Consiglio di Stato, il candidato alla vicepresidenza è indagato per corruzione in atti giudiziari

Consiglio di Stato, il candidato alla vicepresidenza è indagato per corruzione in atti giudiziari

Sergio Santoro domani potrebbe diventare il numero 2 di Palazzo Spada. Il suo nome nell’inchiesta sulle sentenze amministrative aggiustate a suon di mazzette.

ROMA – C’è un nome che scotta nel lungo elenco di consiglieri di Stato, imprenditori e avvocati che da anni pilotavano le sentenze amministrative in Italia. È quello di Sergio Santoro, indagato per corruzione in atti giudiziari. La Procura di Roma ha chiesto per lui una proroga di indagine. La vicenda è quella che riguarda una serie di sentenze amministrative aggiustate a suon di mazzette. Un’inchiesta, alla quale lavorano sia i pm capitolini sia quelli messinesi, per la quale, un anno fa, sono finite in carcere 15 persone e molte altre sono state inquisite. Avvocati, imprenditori e magistrati accusati di aver aggiustato processi in favore dei clienti dello studio guidato da Piero Amara e Giuseppe Calafiore, considerati le menti del sistema. Chi si rivolgeva a loro, era quasi sicuro di avere una pronuncia favorevole, pagata profumatamente.

L’indagine che aveva già coinvolto altre toghe: l’ex presidente di sezione del Consiglio di Stato Riccardo Virgilio, il suo collega Nicola Russo e il pm di Siracusa Giancarlo Longo. Ora se ne aggiunge una, di peso. Santoro, ex capo di gabinetto del sindaco Alemanno e discusso presidente dell’Autorità dei contratti pubblici, chiusa e assorbita dall’Anac di Cantone, sta per giocare l’ennesima partita di potere della sua vita. Da attuale presidente della sesta sezione del Consiglio di Stato, giusto domani è certo di ottenere almeno la vicepresidenza di palazzo Spada. È l’unico candidato in lizza perché la quarta commissione, presieduta dal collega Oberdan Forlenza, lo ha già indicato come il giudice più adatto eliminando altri due concorrenti, l’ex ministro Franco Frattini Giuseppe Severini, ex consigliere giuridico alla Difesa. La sua, quindi, è una nomina ormai certa.

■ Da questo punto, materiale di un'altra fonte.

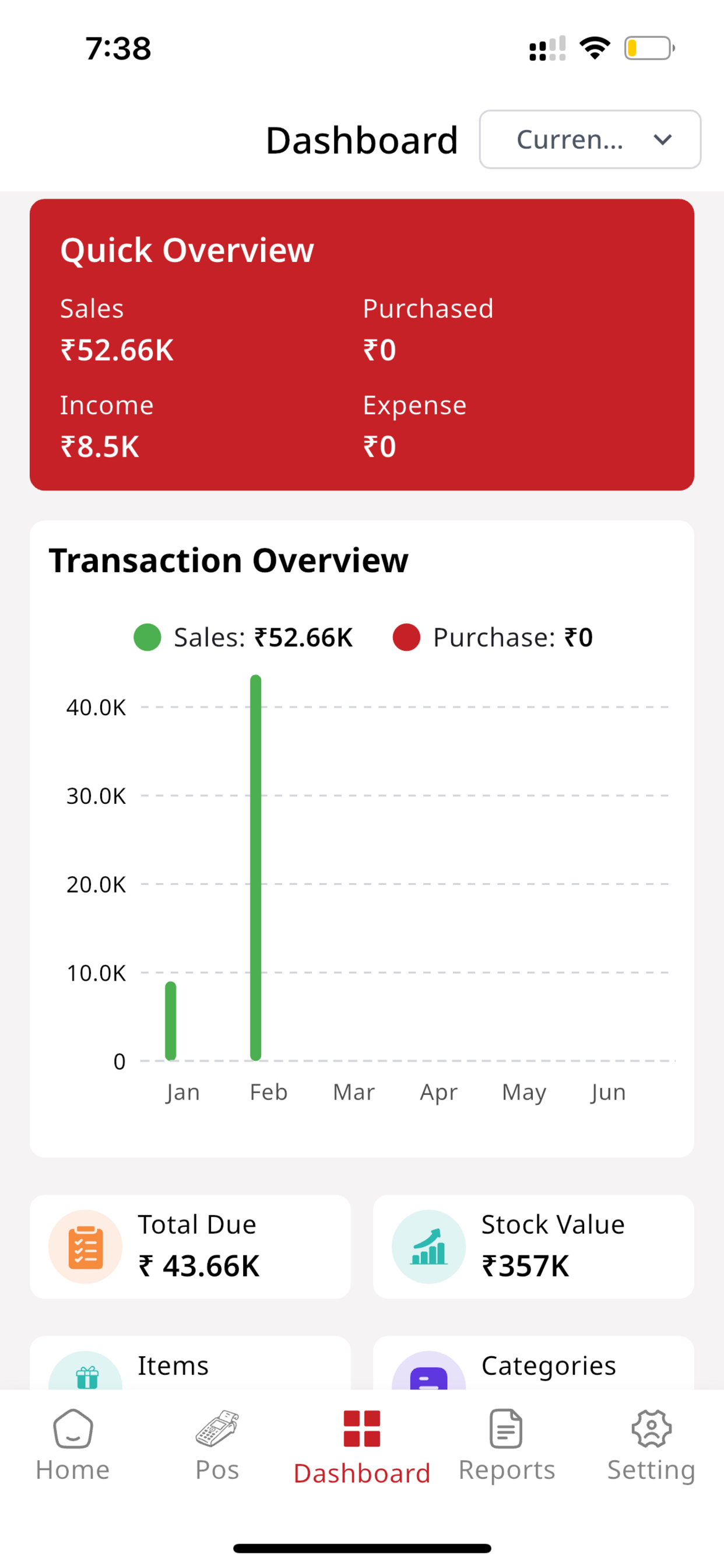Open the Reports document icon
The height and width of the screenshot is (1568, 724).
coord(506,1428)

Ha tentato in tutti i modi di diventare presidente del Consiglio di Stato, prima contestando la designazione dell’ex capo Alessandro Pajno e poi quella dell’attuale Filippo Patroni Griffi. Ha lavorato per ottenere almeno la vice presidenza e potrebbe ottenerla domani giocando la carta della sua anzianità. Ma le sei pagine firmate il 21 dicembre del 2018 dal procuratore aggiunto di Roma Paolo Ielo sembrano destinate a gettare nel cestino l’ultima aspirazione di una vita trascorsa alla caccia di incarichi di prestigio, tra cui quello di consigliere dell’ex premier Berlusconi per garantire la trasparenza legislativa. In bella evidenza, sin dalla prima pagina, il suo nome spicca al numero 9 di un elenco di 31 indagati: “Santoro Sergio, nato a Roma il 22 aprile del 1951”. Massimo riserbo su quello che gli viene contestato, su quali siano gli episodi che hanno messo in allarme gli inquirenti. Il decreto fa solo riferimento al reato: 319 ter, ovvero, appunto, corruzione in atti giudiziari.

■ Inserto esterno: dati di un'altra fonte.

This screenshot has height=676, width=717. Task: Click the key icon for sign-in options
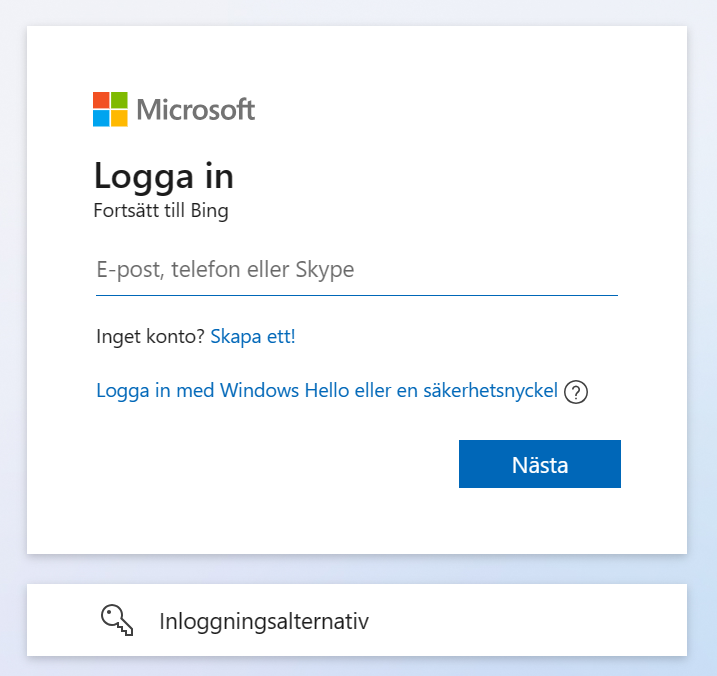click(117, 620)
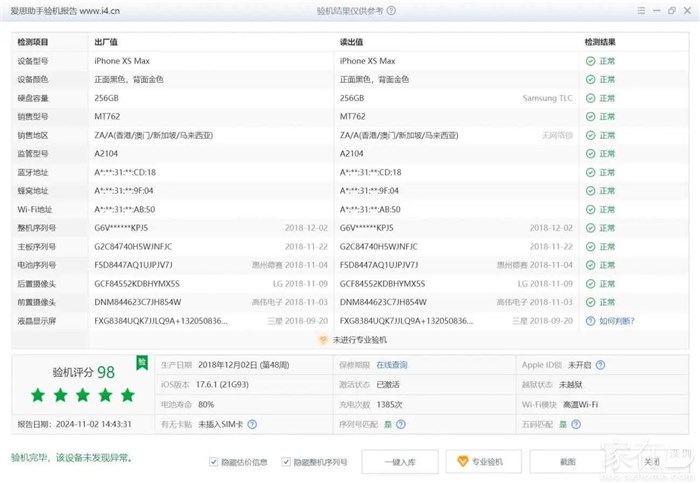Click the 截图 screenshot button
700x484 pixels.
(x=569, y=462)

È un uomo chiacchierato Santoro. Sicuramente di lui non parla affatto bene l’attuale presidente dell’Autorità anticorruzione Raffaele Cantone, autore anche di un esposto alla procura di Roma. Da testimone al processo su Mafia capitale, nel settembre 2016 disse che sui contratti irregolari con le cooperative l’Avcp di Santoro, pur sapendo, non fece nulla. Cantone definisce “una vicenda inquietante” quella avvenuta a cavallo degli anni 2010 e 2011 quando l’Avcp venne meno al suo dovere di vigilanza sui contratti omettendo di denunciare le irregolarità nella gestione degli appalti affidati alle cooperative, tra cui quelle di Buzzi e Carminati, emersi solo con l’inchiesta di Mafia capitale.

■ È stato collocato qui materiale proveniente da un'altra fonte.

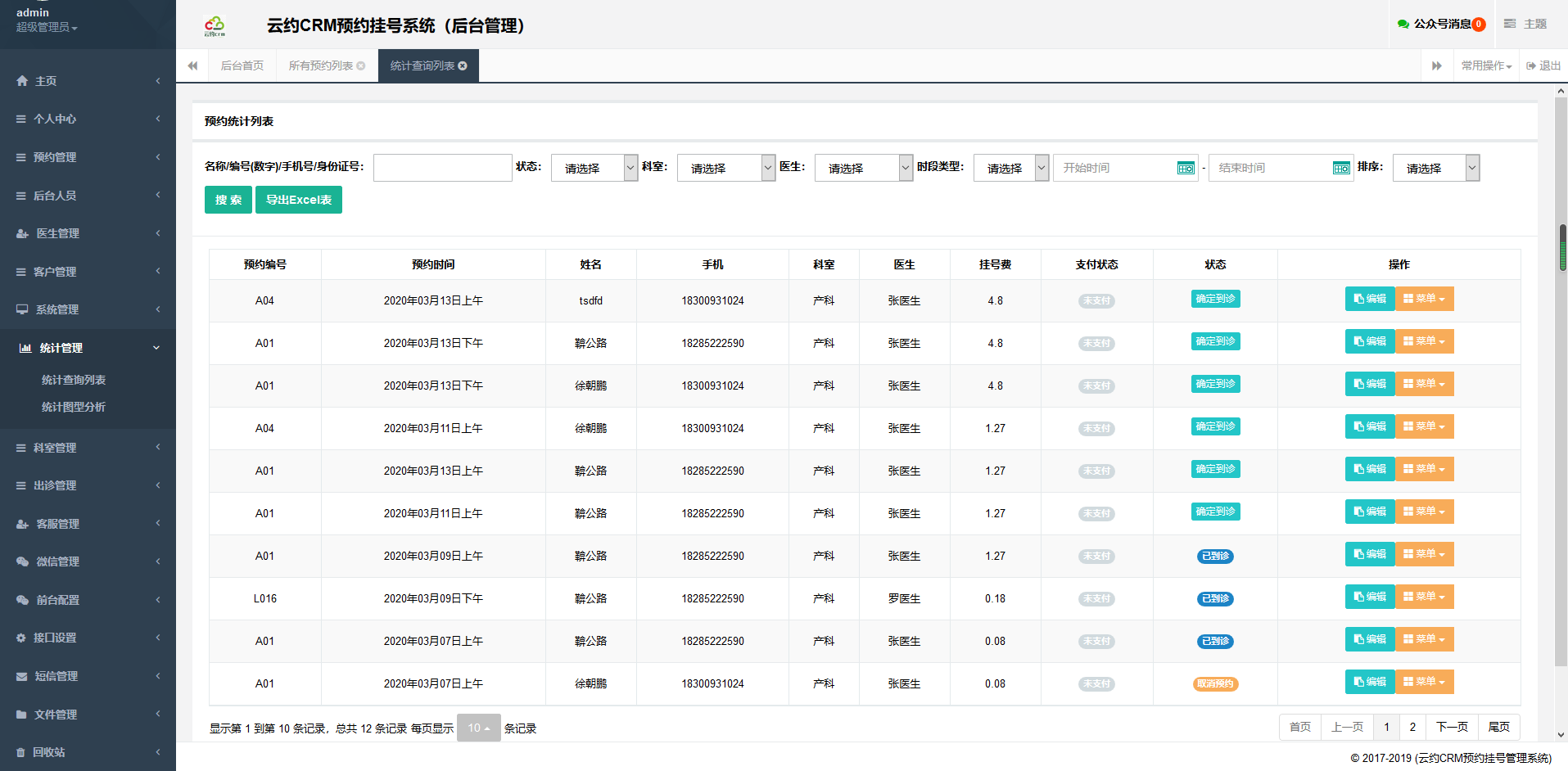Close the 统计查询列表 tab via its x icon

463,66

Fece discutere anche la presa di posizione nel caso di Francesco Bellomo, il collega destituito a gennaio dell’anno scorso dopo lo scandalo dei sexy corsi. All’adunanza generale di Palazzo Spada finì con 75 voti contro Bellomo, uno a favore e 5 astenuti. Tra questi, appunto, c’era anche Santoro. La ricerca di posti di potere lo ha portato a occupare la presidenza della Gse, la società di gestione dei servizi elettrici, che dispone di 16 miliardi all’anno di incentivi alle fonti rinnovabili. Nell’autunno 2018 il suo nome veniva fatto tra quelli dei papabili alla presidenza.